Passage for review
Created By: Riley Quijano

http://www.parents.com/health/autism/vaccines/health-update-more-proof-that-vaccines-dont-cause-autism/?page=1
In the late 1990s, [1] some researchers started raising concerns over the amount of thimerosal -- a mercury-containing preservative -- found in many children's vaccines. Although thimerosal had been used as an anti-contamination agent for decades, until 1991 the diphtheria-tetanus-pertussis (DTaP) vaccination was the only thimerosal-containing shot recommended for infants and children. The hypothesis: As more thimerosal-containing vaccines like hepatitis B and Hib were added to the recommended schedule, [2] researchers worried that babies were receiving too much of the chemical in too short a timeframe, which could potentially impact brain development.
To understand more about thimerosal safety, a brief chemistry/history lesson is in order. [3] Thimerosal was removed from most vaccines by 2001 because researchers worried that children were being exposed to too-high levels from receiving multiple vaccinations in a short timeframe.

[4] But this decision was based on what levels were considered safe for methyl mercury -- the kind in fish, which is structurally very different from the ethyl mercury found in thimerosal. Although scientists suspected that thimerosal was much safer than methyl mercury, they decided to remove it anyway, just to be super-careful.

Information shown
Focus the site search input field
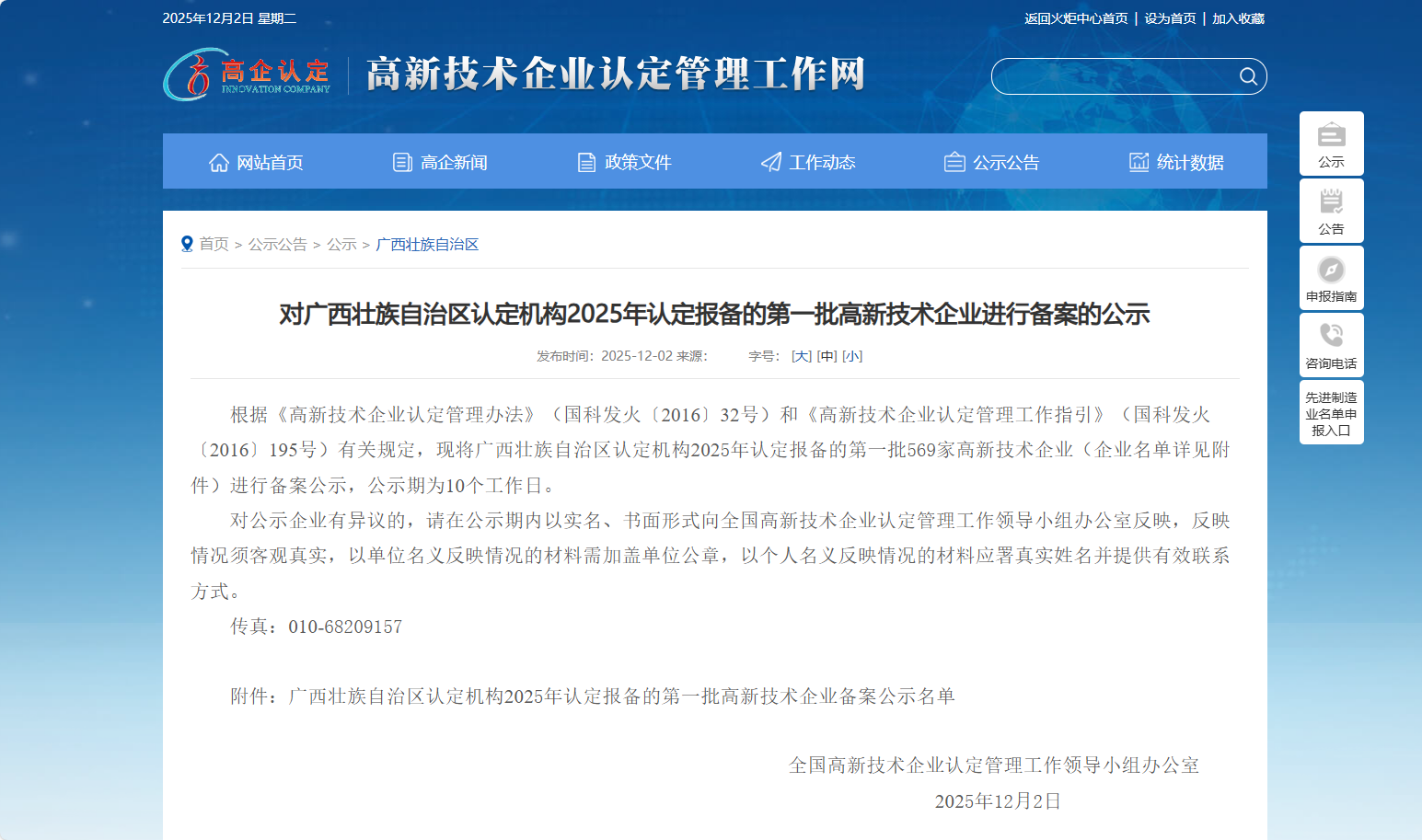 (1114, 76)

Tasks to perform
• 1. Answer these questions about the thimerosal passage:
(a) Until 1991, which vaccination was the only thimerosal-containing shot recommended for infants and children?
(b) By what year was thimerosal removed from most vaccines?
(c) What kind of mercury is found in thimerosal?
• 2. Please transcribe the thimerosal passage from "To understand more" to "to be super-careful.".
• 3. For each statement, say whether it agrees with the thimerosal passage and quote the words that decide it:
(a) Thimerosal had been used as an anti-contamination agent for decades.
(b) Methyl mercury is structurally very similar to the ethyl mercury in thimerosal.
(c) Hepatitis B and Hib are named as thimerosal-containing vaccines added to the recommended schedule.
The data come from a different source than the text.

Task answers
• 1.
(a) The diphtheria-tetanus-pertussis (DTaP) vaccination
(b) 2001
(c) Ethyl mercury

• 2.
To understand more about thimerosal safety, a brief chemistry/history lesson is in order. [3] Thimerosal was removed from most vaccines by 2001 because researchers worried that children were being exposed to too-high levels from receiving multiple vaccinations in a short timeframe.

[4] But this decision was based on what levels were considered safe for methyl mercury -- the kind in fish, which is structurally very different from the ethyl mercury found in thimerosal. Although scientists suspected that thimerosal was much safer than methyl mercury, they decided to remove it anyway, just to be super-careful.

• 3.
(a) Yes: "Although thimerosal had been used as an anti-contamination agent for decades"
(b) No: "which is structurally very different from the ethyl mercury found in thimerosal"
(c) Yes: "As more thimerosal-containing vaccines like hepatitis B and Hib were added to the recommended schedule"